WHAT IS NEEDED: Wherever the string "Collapse" appears in the records, return the line that holds it.

SUPPLIED ENTRIES:
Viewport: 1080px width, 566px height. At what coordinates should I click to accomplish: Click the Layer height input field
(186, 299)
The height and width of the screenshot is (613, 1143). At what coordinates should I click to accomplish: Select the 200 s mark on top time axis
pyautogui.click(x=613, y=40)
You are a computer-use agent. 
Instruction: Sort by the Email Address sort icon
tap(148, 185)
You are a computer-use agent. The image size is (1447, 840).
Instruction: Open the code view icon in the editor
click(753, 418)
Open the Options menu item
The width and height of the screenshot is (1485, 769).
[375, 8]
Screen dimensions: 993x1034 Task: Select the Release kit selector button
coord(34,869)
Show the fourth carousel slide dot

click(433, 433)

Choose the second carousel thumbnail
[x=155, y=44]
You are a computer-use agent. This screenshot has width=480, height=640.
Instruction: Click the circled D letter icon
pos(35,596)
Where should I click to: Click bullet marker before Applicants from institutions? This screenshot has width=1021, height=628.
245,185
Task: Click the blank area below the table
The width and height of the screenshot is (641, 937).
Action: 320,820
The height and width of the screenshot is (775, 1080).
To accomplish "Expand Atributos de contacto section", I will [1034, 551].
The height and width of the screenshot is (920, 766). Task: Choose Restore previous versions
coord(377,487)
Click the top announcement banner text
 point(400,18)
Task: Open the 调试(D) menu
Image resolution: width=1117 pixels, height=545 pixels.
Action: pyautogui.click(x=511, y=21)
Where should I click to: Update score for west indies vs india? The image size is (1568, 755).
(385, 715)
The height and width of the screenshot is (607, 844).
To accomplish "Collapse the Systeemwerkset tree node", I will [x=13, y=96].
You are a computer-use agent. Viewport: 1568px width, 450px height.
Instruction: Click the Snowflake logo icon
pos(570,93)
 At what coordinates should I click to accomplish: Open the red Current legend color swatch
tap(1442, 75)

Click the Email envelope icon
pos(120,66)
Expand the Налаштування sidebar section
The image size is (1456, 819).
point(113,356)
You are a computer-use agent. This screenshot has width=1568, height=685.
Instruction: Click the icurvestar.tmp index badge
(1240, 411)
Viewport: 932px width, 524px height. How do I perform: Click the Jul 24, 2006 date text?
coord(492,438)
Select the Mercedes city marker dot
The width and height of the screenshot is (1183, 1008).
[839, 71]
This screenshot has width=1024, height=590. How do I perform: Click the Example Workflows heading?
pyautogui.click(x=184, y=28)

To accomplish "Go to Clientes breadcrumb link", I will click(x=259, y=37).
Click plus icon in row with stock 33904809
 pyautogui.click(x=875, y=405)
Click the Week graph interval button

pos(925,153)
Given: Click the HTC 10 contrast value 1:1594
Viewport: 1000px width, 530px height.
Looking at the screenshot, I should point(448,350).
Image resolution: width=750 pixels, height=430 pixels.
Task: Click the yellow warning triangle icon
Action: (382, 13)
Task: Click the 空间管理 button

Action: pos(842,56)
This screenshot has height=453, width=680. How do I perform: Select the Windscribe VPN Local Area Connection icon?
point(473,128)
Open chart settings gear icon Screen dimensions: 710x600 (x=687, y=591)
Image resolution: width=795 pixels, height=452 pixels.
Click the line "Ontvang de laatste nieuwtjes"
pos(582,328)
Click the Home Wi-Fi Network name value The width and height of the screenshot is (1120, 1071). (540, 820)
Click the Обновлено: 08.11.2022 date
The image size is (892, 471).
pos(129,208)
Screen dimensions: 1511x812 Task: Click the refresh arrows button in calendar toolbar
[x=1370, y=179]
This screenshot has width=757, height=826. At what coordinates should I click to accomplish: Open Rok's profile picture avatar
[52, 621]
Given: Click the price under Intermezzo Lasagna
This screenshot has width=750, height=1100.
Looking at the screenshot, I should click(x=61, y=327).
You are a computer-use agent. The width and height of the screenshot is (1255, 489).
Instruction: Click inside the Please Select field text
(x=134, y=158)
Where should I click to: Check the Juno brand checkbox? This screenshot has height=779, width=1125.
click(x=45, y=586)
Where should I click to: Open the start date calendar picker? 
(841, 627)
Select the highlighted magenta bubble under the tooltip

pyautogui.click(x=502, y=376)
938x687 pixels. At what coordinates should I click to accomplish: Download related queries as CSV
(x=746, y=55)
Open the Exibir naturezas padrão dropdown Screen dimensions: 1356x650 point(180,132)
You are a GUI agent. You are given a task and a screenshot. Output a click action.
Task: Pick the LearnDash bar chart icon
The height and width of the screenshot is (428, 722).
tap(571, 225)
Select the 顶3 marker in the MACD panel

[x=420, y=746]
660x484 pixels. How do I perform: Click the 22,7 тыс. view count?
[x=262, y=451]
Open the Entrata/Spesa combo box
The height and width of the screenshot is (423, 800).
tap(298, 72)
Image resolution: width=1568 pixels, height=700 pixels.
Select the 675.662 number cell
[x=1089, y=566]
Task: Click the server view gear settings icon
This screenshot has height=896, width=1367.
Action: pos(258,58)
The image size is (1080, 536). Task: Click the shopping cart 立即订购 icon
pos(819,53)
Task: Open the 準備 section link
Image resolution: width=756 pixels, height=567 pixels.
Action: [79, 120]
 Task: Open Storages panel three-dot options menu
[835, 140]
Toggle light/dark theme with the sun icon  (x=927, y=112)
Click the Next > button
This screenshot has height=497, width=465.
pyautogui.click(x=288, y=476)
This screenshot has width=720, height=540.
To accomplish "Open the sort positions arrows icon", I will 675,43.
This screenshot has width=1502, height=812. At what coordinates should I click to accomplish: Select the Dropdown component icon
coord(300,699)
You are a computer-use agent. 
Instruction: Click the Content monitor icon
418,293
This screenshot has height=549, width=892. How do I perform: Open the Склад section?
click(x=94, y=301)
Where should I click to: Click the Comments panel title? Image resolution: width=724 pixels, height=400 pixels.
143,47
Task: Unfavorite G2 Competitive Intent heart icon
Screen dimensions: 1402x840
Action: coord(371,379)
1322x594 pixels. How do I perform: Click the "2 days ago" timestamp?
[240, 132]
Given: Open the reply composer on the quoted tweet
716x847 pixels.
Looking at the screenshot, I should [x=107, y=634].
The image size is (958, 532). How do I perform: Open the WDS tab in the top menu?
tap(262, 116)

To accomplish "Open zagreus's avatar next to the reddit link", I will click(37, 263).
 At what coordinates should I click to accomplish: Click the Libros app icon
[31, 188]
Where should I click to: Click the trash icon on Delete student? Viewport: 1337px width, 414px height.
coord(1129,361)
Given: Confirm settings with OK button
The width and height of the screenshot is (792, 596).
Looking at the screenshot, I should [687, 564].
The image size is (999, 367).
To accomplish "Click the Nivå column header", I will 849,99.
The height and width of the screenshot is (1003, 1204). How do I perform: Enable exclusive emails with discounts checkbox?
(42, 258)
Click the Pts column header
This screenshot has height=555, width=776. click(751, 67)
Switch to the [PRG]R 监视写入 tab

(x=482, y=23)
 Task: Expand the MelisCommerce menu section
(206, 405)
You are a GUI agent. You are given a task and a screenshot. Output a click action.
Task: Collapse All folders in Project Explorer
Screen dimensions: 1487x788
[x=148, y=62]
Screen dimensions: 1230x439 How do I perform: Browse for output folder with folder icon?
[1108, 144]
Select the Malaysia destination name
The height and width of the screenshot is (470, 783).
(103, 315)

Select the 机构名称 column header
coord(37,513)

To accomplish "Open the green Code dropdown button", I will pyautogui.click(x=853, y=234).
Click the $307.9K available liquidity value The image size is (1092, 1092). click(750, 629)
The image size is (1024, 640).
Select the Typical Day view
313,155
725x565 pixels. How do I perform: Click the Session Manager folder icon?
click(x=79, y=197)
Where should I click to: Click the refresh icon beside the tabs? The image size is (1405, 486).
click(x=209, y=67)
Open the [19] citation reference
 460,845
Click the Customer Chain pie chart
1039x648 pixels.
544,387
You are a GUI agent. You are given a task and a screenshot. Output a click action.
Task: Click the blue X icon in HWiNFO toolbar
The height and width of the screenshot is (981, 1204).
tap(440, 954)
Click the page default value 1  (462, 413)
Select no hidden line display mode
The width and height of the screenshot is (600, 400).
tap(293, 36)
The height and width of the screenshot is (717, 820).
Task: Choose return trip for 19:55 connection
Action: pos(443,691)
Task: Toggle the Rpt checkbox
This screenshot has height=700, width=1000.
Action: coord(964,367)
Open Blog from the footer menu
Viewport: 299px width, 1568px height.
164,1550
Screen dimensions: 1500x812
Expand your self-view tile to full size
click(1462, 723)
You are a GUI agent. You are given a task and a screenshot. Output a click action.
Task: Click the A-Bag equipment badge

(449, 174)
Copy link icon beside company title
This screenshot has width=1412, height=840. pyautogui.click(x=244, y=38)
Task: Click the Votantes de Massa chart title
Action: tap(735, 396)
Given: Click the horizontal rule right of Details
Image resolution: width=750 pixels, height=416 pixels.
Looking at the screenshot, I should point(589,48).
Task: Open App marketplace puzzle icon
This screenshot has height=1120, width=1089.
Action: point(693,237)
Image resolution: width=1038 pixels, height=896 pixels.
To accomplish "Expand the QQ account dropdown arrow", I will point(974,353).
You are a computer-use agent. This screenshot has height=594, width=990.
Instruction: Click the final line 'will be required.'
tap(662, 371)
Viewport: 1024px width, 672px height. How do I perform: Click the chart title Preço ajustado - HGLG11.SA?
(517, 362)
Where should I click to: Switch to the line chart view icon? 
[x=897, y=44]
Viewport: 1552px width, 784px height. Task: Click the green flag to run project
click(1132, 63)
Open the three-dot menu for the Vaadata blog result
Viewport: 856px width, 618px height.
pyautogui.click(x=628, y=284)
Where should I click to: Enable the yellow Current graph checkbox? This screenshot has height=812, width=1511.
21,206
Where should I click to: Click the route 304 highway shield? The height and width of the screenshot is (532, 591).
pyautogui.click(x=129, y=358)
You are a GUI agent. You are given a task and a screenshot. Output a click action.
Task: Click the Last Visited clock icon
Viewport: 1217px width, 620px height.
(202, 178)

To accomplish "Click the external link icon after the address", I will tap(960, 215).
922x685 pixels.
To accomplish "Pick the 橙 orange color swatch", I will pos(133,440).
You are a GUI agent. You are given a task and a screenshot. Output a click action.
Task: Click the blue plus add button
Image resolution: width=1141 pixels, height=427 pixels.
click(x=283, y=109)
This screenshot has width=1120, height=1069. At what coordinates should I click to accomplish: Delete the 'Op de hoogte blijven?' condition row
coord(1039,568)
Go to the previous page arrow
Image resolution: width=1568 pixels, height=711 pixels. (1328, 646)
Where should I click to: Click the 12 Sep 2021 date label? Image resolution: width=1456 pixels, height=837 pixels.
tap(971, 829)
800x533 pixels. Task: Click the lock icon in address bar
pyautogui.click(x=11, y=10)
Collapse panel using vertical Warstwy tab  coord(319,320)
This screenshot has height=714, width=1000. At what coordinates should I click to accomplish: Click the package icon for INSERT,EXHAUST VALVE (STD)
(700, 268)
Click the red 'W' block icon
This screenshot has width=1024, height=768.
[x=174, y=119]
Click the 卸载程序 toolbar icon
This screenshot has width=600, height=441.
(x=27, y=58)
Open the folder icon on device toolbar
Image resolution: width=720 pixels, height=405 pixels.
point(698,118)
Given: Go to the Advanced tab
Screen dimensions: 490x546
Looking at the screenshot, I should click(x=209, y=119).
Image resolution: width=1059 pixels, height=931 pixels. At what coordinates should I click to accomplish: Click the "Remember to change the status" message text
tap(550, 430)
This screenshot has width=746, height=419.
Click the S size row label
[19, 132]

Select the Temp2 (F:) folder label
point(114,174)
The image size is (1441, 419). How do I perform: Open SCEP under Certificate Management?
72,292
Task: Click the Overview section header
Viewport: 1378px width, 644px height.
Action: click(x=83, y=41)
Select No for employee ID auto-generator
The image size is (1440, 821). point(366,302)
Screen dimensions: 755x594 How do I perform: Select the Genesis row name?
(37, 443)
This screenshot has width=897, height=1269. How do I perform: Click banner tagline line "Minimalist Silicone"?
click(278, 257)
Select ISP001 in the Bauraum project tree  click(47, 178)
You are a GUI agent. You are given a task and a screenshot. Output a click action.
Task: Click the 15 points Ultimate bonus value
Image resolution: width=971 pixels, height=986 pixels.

FINISHED EXERCISE:
To accomplish "Collapse the Systeemwerkset tree node", I will [x=13, y=96].
Task: Collapse All folders in Project Explorer
Collapse panel using vertical Warstwy tab  coord(319,320)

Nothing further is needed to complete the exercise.